— Given request —
Copy out every line of the data below that contains the word "header". Matching is case-sensitive.

Data for locating words and elements
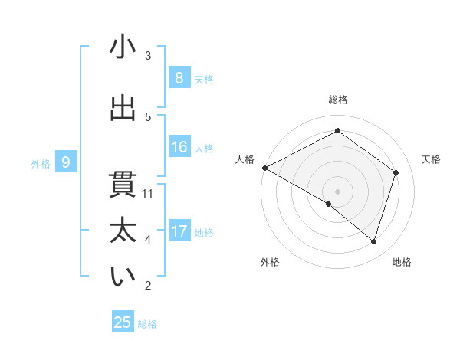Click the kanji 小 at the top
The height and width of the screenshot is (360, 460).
pos(123,48)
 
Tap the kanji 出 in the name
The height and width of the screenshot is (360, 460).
pos(123,109)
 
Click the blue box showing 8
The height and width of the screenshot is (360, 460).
pos(179,77)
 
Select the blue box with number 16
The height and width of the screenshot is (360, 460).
pos(179,147)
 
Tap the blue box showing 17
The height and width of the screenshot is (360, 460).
pos(179,231)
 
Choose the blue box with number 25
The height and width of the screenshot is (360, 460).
pos(123,322)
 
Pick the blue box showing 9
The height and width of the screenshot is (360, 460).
pos(66,162)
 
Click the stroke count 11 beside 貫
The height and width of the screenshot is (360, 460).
pos(148,194)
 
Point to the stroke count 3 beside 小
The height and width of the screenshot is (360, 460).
pos(148,56)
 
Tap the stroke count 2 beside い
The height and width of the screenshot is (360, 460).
pos(148,286)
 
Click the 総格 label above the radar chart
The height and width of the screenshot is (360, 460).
pos(337,100)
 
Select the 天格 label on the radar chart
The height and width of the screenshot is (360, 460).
pos(431,159)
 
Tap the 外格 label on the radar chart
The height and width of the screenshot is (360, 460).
pos(270,262)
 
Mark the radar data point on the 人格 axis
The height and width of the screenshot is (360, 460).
pos(264,168)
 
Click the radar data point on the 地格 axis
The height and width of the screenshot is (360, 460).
pos(373,241)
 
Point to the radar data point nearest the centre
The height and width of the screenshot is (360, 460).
pos(329,205)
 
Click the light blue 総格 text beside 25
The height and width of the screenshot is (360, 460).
pos(147,324)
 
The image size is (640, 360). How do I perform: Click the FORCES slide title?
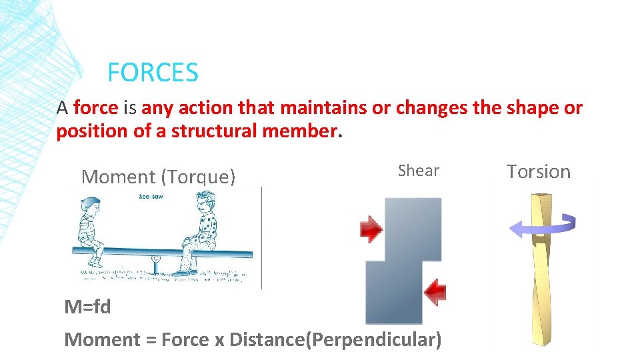(x=153, y=72)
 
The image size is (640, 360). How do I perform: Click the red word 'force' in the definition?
(x=96, y=108)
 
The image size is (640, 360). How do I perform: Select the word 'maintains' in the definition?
(x=321, y=108)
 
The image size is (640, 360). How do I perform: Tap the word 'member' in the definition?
(x=301, y=131)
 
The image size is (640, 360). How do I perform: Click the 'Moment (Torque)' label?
(x=158, y=177)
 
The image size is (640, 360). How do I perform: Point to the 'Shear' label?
(x=418, y=171)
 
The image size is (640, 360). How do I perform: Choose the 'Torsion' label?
(x=539, y=171)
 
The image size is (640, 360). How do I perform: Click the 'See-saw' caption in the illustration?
(x=153, y=197)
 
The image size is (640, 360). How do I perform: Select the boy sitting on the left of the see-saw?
(x=91, y=230)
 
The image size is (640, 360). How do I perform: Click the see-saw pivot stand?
(x=156, y=265)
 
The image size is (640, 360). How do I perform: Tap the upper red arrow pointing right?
(x=371, y=229)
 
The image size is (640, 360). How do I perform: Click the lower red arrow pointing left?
(x=435, y=291)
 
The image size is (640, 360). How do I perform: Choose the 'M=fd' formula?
(x=87, y=307)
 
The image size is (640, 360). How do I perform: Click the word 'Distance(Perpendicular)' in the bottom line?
(x=335, y=339)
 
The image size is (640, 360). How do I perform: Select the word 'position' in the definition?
(x=92, y=131)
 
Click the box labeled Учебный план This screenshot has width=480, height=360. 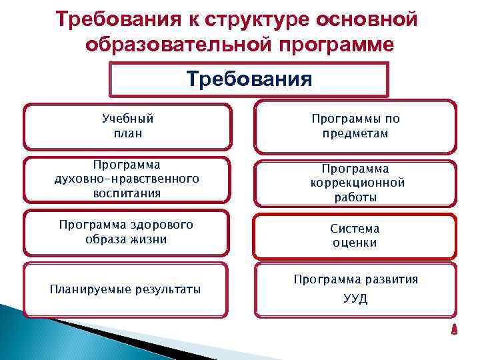[x=127, y=126]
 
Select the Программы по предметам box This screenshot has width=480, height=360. [x=356, y=126]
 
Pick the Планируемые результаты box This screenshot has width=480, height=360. [x=127, y=289]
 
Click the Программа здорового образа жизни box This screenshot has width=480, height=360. [x=127, y=232]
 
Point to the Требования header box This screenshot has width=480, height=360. [x=249, y=80]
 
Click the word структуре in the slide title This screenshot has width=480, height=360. [x=245, y=19]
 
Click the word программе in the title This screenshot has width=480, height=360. [x=333, y=45]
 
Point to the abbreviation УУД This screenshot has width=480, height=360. [x=355, y=299]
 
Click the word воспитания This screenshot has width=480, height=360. [x=127, y=193]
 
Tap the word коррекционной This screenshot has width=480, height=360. [x=357, y=183]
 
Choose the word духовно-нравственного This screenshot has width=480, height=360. [x=127, y=179]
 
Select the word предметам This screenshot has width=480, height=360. [x=356, y=133]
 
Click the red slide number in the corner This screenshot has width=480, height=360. [x=453, y=329]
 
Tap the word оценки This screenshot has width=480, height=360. [x=355, y=243]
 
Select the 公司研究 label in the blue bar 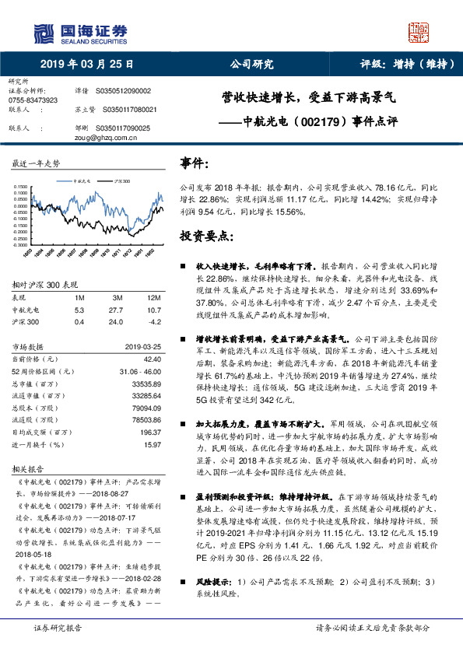click(x=251, y=65)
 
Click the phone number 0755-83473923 click(x=33, y=101)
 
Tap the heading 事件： click(x=195, y=164)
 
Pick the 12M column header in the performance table click(x=153, y=298)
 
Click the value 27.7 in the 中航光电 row click(x=118, y=309)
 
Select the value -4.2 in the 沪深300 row click(x=154, y=320)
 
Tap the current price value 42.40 click(x=153, y=359)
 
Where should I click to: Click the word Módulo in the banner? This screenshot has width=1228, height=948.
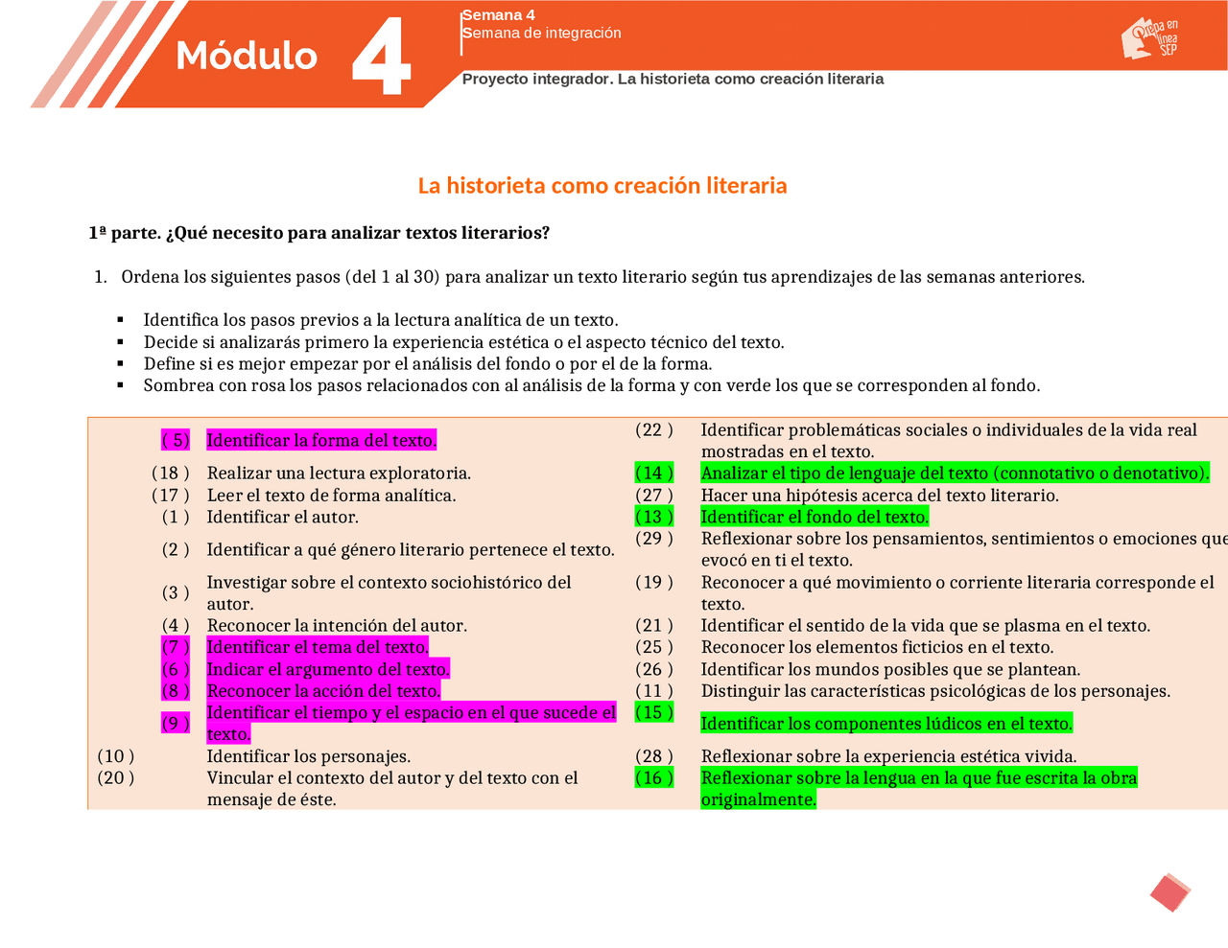(247, 56)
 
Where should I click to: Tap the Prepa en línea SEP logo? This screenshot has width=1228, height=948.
(1150, 39)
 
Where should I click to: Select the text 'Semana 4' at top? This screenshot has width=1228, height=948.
(499, 15)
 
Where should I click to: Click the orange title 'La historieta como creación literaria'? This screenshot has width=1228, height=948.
(602, 186)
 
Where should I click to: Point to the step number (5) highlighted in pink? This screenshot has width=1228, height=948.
(176, 440)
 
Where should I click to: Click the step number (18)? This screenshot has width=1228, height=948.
(171, 473)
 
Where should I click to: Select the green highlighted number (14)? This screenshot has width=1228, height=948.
(654, 473)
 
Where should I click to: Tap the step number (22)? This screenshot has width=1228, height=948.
(654, 430)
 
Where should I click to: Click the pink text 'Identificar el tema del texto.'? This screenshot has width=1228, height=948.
(318, 647)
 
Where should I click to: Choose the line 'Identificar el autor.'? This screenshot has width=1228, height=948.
(283, 518)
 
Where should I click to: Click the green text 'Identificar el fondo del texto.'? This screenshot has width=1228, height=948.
(815, 518)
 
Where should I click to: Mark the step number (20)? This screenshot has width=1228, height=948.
(116, 778)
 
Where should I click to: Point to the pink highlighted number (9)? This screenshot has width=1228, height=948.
(176, 723)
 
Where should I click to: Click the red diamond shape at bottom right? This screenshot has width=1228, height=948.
(1169, 892)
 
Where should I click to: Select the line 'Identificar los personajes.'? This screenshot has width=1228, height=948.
(309, 756)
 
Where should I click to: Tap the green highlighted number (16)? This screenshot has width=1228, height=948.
(654, 778)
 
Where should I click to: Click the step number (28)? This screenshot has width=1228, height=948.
(654, 756)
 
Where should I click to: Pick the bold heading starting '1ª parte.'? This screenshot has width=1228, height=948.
(319, 233)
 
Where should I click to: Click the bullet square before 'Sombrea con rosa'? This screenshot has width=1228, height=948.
(121, 385)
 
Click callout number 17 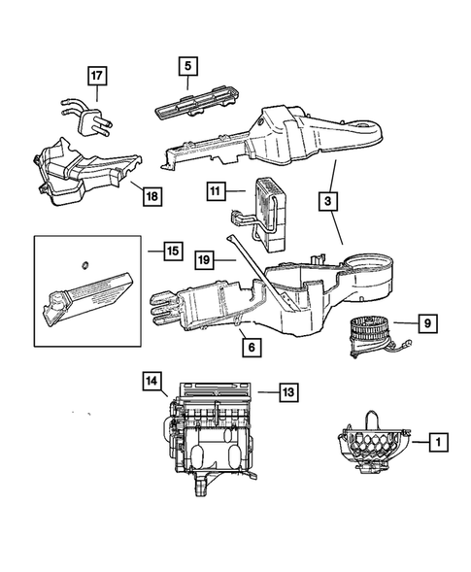(x=95, y=76)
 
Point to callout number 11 (x=215, y=193)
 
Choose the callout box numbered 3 (x=329, y=202)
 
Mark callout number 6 (x=251, y=347)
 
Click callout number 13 (x=288, y=392)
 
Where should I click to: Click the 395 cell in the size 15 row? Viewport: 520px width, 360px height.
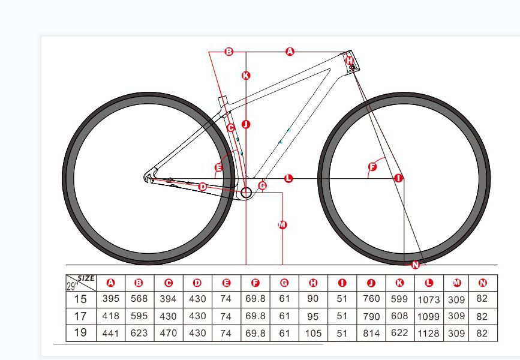coord(110,299)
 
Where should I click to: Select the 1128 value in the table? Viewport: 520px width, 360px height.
coord(428,333)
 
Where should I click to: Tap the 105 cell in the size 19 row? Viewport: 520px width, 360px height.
coord(313,333)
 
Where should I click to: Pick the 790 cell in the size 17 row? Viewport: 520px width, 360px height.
coord(371,316)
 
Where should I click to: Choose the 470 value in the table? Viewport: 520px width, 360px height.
coord(169,333)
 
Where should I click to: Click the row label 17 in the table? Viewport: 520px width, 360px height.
coord(80,316)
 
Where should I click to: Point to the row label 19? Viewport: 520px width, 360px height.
coord(80,333)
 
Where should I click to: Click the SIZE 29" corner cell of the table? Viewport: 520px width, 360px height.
coord(80,282)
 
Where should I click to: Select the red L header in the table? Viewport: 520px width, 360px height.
coord(428,283)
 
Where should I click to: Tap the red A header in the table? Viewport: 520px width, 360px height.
coord(110,283)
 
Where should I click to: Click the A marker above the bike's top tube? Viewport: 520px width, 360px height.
coord(290,52)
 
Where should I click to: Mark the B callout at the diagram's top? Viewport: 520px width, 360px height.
coord(229,52)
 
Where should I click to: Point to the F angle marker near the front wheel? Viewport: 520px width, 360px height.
coord(372,166)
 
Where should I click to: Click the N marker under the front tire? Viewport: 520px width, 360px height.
coord(415,265)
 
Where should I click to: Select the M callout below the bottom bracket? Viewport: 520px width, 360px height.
coord(282,225)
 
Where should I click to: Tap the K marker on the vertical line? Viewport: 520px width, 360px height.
coord(245,76)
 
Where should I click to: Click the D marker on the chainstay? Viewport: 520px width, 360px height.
coord(202,187)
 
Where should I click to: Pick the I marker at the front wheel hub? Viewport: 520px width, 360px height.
coord(398,178)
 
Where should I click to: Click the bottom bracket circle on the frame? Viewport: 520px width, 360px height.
coord(245,193)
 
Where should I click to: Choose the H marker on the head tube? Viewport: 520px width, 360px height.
coord(350,61)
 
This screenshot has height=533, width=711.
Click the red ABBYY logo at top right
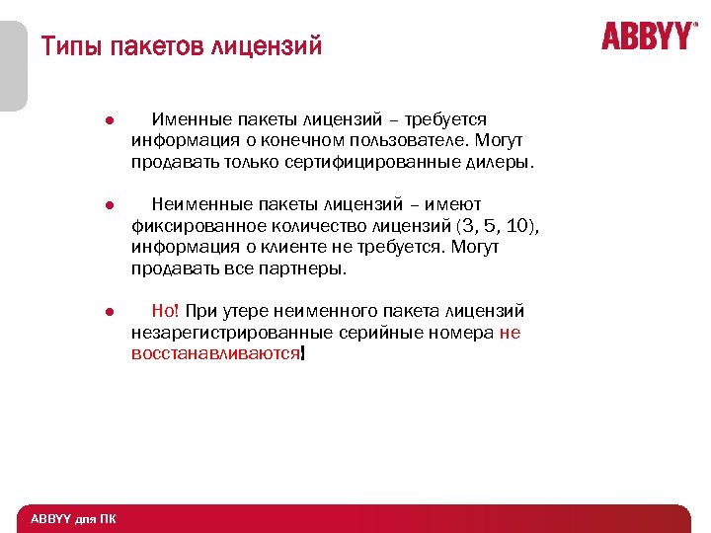click(648, 37)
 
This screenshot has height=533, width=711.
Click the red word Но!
click(166, 312)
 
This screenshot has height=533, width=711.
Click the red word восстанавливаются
click(215, 353)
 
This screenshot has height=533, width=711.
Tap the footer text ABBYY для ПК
click(71, 519)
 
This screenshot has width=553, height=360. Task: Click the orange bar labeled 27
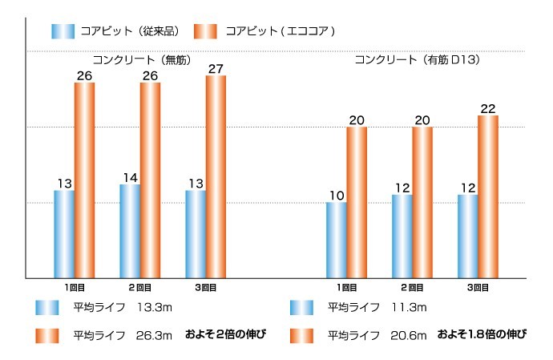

— Exercise solution —
Point to the Требования header box This screenshot has width=480, height=360. [x=249, y=80]
Pick the 12M column header in the performance table click(x=153, y=298)
Where should I click to: Select the red L header in the table? Viewport: 520px width, 360px height.
Where should I click to: Tap the red A header in the table? Viewport: 520px width, 360px height.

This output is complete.